Single-walled carbon nanotubes (SWCNTs) and its derivatives are promising candidates for applications in electronics, energy, materials and biomedical areas. However, with the growing potential biomedical applications and the rising societal concerns on nanosafety, mechanistic understanding of the interactions between nanomaterials and living systems has become imperative. In the present study, our group applied the iTRAQ-coupled 2D LC-MS/MS approach to analyze the protein profile change of mammalian cells in response to SWCNTs. Specifically, the human hepatoma HepG2 cells were chosen as the in vitro model to study the potential cytotoxicity of SWCNTs on the vital organ of liver. Overall 51 differentially expressed proteins that involved in metabolic pathway, redox regulation, signaling pathway, cytoskeleton formation and cell growth were identified. We found SWCNTs triggered the up-regulation of metabolic enzymes, heat shock proteins and proteins involved in redox regulation, which indicated SWCNTs could induce oxidative stress, perturb protein synthesis and interfere cellular metabolism. Our data also suggested that SWCNTs might induce the activation of apoptosis signal-regulating kinase 1, and finally lead to stress-induced apoptosis.
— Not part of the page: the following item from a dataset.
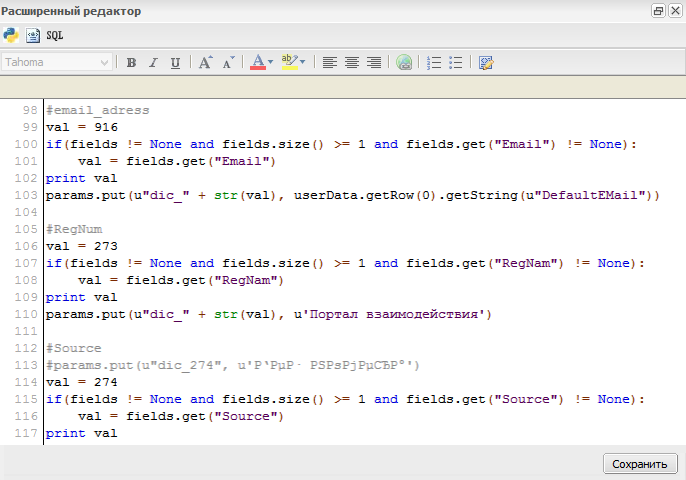
Task: Center align the text
Action: point(352,62)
The comparative protein profile obtained here provided molecular evidence on the cellular functions in response to SWCNTs, which should very useful to elucidate the cytotoxicity caused by those nanomaterials.

► Comparative proteomics was used to study cellular functions in response to SWCNTs. ► Proteins involved in redox regulation and cell growth were identified. ► SWCNTs induced oxidative stress and interfered cellular metabolism. ► SWCNTs might cause stress-induced apoptosis. ► The protein profile established is useful to evaluate cytotoxicity of SWCNTs.